Régine Detambel, dans ce livre paru en 2000, évoque ce que font sur les enfants les blessures, les brûlures, les cicatrices, comme autant de blasons, non seulement parce qu’elle les décrit avec une grande précision qui en appelle à tous les sens, mais aussi parce qu’elles ont l’apparence des éclats portés sur les boucliers, autre synonyme de blasons.
Cet ouvrage m’en a rappelé deux autres : Graveurs d’enfance, parce que souvent les égratignures, les coupures, sont causées par les objets du quotidien scolaire, et Petit éloge de la peau, parce qu’il s’agit ici toujours de cette surface qui nous met en contact avec « l’angle rugueux du monde ».

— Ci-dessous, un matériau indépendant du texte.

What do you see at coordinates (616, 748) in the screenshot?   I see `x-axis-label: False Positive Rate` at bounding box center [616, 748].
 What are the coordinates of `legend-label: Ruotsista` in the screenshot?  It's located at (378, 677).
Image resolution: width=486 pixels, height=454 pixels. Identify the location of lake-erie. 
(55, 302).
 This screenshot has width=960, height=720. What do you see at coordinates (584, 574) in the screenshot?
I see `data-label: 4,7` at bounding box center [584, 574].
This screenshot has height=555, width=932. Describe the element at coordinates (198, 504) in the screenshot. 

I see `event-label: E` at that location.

Chaque petit texte raconte l’accident, décrit la plaie, en rappelle le goût salé ou fade dans une écriture étonnante de précision sans être médicale. C’est en éveillant en nous les sensations que nous avons oubliées des gerçures (causées peut-être par les gros mots), des hématomes (« qui forment une suite ininterrompue de couleurs »), d’une morsure de la langue, de l’aphte « qui rend tout imprononçable », du bouton de fièvre qui « se manifeste au moment où le bonheur est à son comble », que l’auteur nous ramène au corps, à l’expérience du monde que nous faisons sur nous-mêmes. Elle fait couler d’une page à l’autre des couleurs étonnantes, de translucide (« à peine si elle suinte ») jusqu’à garance qui a le dernier mot.